Vegan diets are usually higher in dietary fiber, magnesium, folic acid, vitamins C and E, iron, and phytochemicals, and they tend to be lower in calories, saturated fat and cholesterol, long-chain n:-3 (omega-3) fatty acids, vitamin D, calcium, zinc, and vitamin B-12. A vegan diet appears to be useful for increasing the intake of protective nutrients and phytochemicals and for minimizing the intake of dietary factors implicated in several chronic diseases.

Cardiovascular disease

Vegan diets constitute a higher consumption of fruit and vegetables, which are rich in fiber, folic acid, antioxidants, and phytochemicals, is associated with lower blood cholesterol concentrations, a lower incidence of stroke, and a lower risk of mortality from stroke and ischemic heart disease. Vegans also have a higher consumption of whole grains, soy, and nuts, all of which provide significant cardio protective effects.:-


Vegans consume considerably more legumes, total fruit and vegetables, tomatoes, allium vegetables, fiber, and vitamin C. All these foods and nutrients are protective against cancer. The vegan foods help in protecting against an array of cancers ranging from those of mouth, esophagus, to pancreatic & colorectal cancers.

Bone Health

Bone health depends on more than just protein and calcium intakes and is also influenced by nutrients such as vitamin D, vitamin K, potassium, and magnesium and by foods such as soy and fruit and vegetables. Vegan diets do well in providing a number of these important substances. A diet rich in fruit and vegetables that is typical of a vegan diet has a positive effect on the calcium economy and markers of bone metabolism in men and women. Higher intakes of potassium are associated with greater BMD of the femoral neck and lumbar spine of premenopausal women.



  • Vegan Diets are generally more deficient in many important nutrients such as Iron, Zinc, Vitamin B12, Vitamin D. This is because of the phytate & oxalate content they contain which binds these essential minerals & make it unavailable to the body. This can definitely result in their deficiency disorders in the long run.

  • These diets would be sub optimal in providing good quality essential fats for the body, which mainly is abundantly available in milk & other dairy products. The right combination of omega 3 & omega 6 fatty acids may not be available.

  • Also, good quality proteins of high biological value may not be necessarily available through such diets in the long run.

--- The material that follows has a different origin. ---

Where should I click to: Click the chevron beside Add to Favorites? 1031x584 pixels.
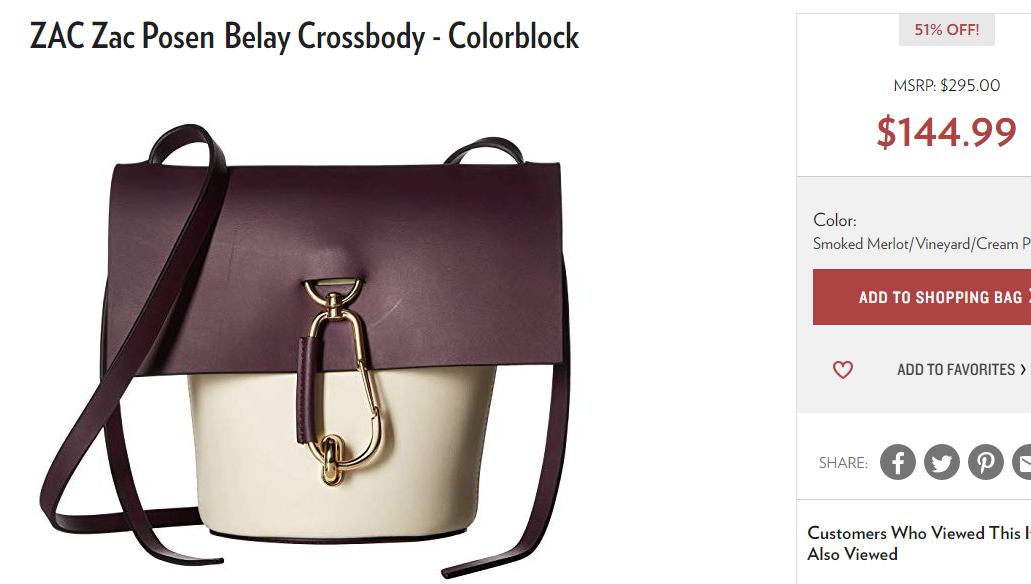point(1023,370)
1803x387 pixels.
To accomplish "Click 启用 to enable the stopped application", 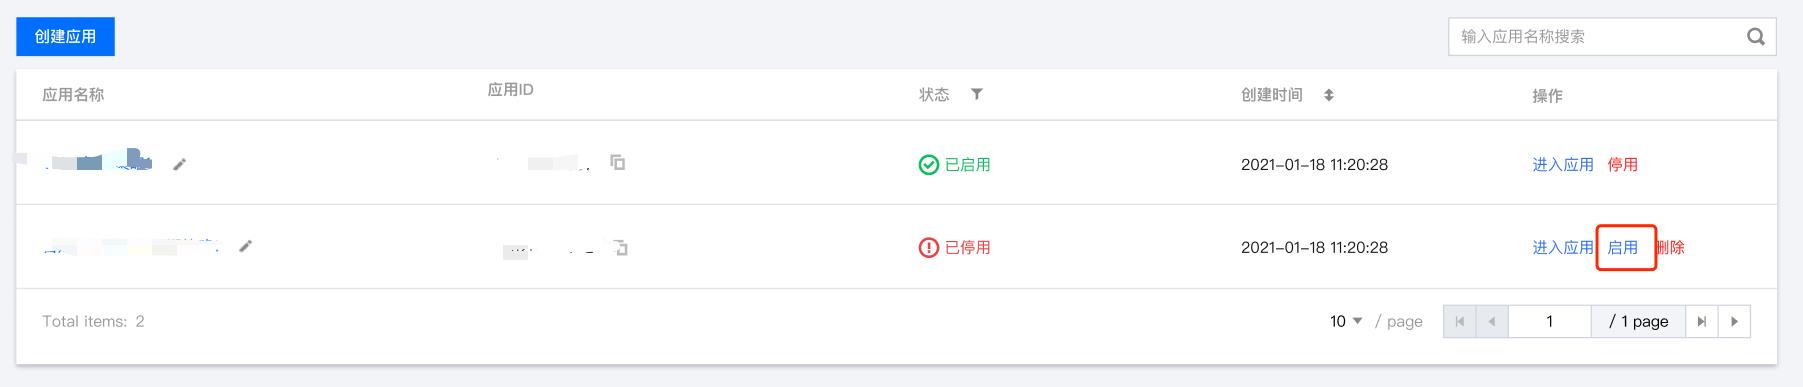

Overall, the vegan diets can be adopted for a short period of time to relax the digestive system from fat & protein rich animal foods; but it may not be nutritionally healthy to continue in the long run.



It may not be always effective as vegetarian food is not essentially a weight-loss diet, but rather a question of principle and personal choice. However, it is observed that adults and children who consume vegan meal are generally leaner than non-veg food eaters. This may be because in a vegan diet, fruits, vegetables, whole grains and plant-based protein foods that are taken in large quantity which are more filling, high in fiber, but, less in calorie and fats.

But a vegan diet isn't automatically low calorie. You can gain weight on a vegan diet if your portion sizes are too big or if you eat too many high-calorie foods, such as sweetened beverages, fried items, snack foods and desserts.

Even some foods marketed as vegan can be high in calories and fat, such as soy hot dogs, soy cheese, refried beans and snack bars.

Whether you avoid or eat meat or animal products, the basics of achieving and maintaining a healthy weight are the same for all people. Eat a healthy diet and balance calories eaten with calories burned.